I’m no economist, but that seems like a pretty bad idea. Here’s a quote from the official release:

This is the single biggest thing we can do to improve B.C.’s economy,” said Premier Gordon Campbell. “This is an essential step to make our businesses more competitive, encourage billions of dollars in new investment, lower costs on productivity and reduce administrative costs to B.C. taxpayers and businesses. Most importantly, this will create jobs and generate long-term economic growth that will in turn generate more revenue to sustain and improve crucial public services.”

Huh? How does it create jobs? Maybe it’ll create more government jobs, since they’ll be swimming in a bit more cash, but I don’t really see how it helps most people. In fact, if anything the consumer gets hurt more here, since they’ll probably start paying 12% tax on some items that used to cost 5% or 7%. And if the plan is to implement some kind of point-of-sale rebate system, I think that will completely defeat the purpose of trying to lower administrative costs. I know as a web company we’re not required to charge PST on some items, so effectively most of our invoices only contain GST — with the new system, we’ll probably have to charge 12% HST on most items.

Here’s another great quote:

B.C. will have the lowest Harmonized Sales Tax (HST) in Canada, by combining the seven per cent B.C. Provincial Sales Tax (PST) with the five per cent federal Goods and Services Tax (GST), for a single sales tax rate of 12 per cent. All other provinces with an HST, and the one proposed by Ontario, have a rate of 13 per cent.

So, only a few provinces have an HST, and yes, BC will probably have the lowest HST value in the country. But it’s far from the lowest tax rate in the provinces. I mean, Alberta doesn’t pay any PST, so if you really want to compare apples to apples, you’d have to say that an HST implementation in Alberta would only be 5%, much lower than BC’s HST rate of 12%. I mean, it’s kind of like sliding all your toys under the bed and then telling your mom that you cleaned your room.

It’s estimated the HST will remove over $2 billion in costs for B.C. businesses.

Maybe, but I bet it’ll transfer over $2 billion in costs to B.C. consumers.

That includes an estimated $1.9 billion of sales tax removed from business inputs, which enhances competitiveness, increases investment and productivity and, ultimately, increases prosperity.

It’ll increase prosperity? Wow, that’s some economic outlook.

Anyways, I’d be curious to hear some thoughts from people obviously more knowledgeable in the field of economics than I am.

19 responses to “Bend Over, Harmonized Sales Tax Coming”

  1. Trevoro says:

    There’s definitely an incentive for businesses in that it relieves some administrative burden, but it eliminates any PST exemptions, and would probably cost individual families more. I can’t remember whether or not it applies in BC, but in Ontario if you bought a house after the HST implementation you got taxed on the entire thing, rather than just the PST. That’s a hell of a lot more money. In BC housing costs are incredibly high already, so I’m interested in seeing what they plan on doing with that money.

  2. Tom says:

    What about buying a vehicle privately.
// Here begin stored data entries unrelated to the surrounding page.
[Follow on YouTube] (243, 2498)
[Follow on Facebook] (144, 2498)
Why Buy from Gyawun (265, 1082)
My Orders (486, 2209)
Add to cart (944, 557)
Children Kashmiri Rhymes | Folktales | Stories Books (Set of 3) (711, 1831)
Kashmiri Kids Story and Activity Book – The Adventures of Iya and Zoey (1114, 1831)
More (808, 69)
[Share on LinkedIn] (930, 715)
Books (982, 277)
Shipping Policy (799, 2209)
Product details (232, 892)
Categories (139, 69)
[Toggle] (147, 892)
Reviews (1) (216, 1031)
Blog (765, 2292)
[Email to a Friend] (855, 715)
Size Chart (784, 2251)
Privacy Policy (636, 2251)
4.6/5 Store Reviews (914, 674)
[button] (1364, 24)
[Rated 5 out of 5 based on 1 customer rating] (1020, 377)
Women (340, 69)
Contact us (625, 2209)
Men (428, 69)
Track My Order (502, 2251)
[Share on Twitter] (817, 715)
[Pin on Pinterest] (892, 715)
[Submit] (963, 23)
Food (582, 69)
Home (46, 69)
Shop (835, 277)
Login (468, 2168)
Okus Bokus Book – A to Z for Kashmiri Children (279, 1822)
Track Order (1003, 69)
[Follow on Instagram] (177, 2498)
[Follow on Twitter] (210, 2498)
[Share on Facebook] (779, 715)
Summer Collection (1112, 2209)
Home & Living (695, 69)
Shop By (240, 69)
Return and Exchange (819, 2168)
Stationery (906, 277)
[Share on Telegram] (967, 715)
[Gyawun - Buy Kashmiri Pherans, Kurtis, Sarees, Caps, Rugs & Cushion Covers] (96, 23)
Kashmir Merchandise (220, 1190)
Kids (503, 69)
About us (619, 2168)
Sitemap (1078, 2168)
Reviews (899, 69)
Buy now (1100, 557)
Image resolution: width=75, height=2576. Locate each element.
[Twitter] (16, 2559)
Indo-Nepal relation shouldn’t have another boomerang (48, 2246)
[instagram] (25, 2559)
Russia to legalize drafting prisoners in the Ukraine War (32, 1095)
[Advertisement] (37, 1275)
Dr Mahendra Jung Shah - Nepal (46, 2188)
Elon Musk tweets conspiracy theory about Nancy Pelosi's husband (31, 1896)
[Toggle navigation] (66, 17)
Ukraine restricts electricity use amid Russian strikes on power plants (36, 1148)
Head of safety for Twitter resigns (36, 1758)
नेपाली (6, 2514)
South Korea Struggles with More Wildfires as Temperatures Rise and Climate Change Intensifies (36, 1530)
Now you pay PST when you get your plate and no GST. Will you now have to pay a full 12% HST?

  3. VancityAllie says:

    I’m so confused. How is anything that hurts the consumer good for business? This isn’t going to do anything to stimulate the economy if you’re passing along costs to the consumer.

  4. Dave says:

    I suppose it depends on where you’re incorporated what you would have to charge. In Ontario next year we’re also harmonizing so here we’ll have a 13% tax (8% PST plus 5% GST), so if you’re actually incorporated here it’ll be 13% you’ll have to charge.

    Craziness all around.

  5. John says:

    I’m going to weigh in and drop the “don’t jump to so many conclusions based on a single press release” card here.

    A couple of paragraphs in a press release does not tell the full story.

    I’m not saying that your conclusions are (or will be) wrong, just that they may be premature…and in typical social media style, in some cases, hugely over-reactive without all the information.

  6. John says:

    To clarify, I don’t think Duane is over-reacting, possibly making a few leaps based on what little information is out there but in general, things like this get blown way out of proportion on Twitter with most people only reading the headline and not even the article it’s based on.

  7. Duane Storey says:

    Well, I mean, given that the decision has already been made to move to the HST model here, and obviously people don’t really understand it (that press release contains a lot of political rhetoric), don’t you think we’re past the point of being a bit premature about it?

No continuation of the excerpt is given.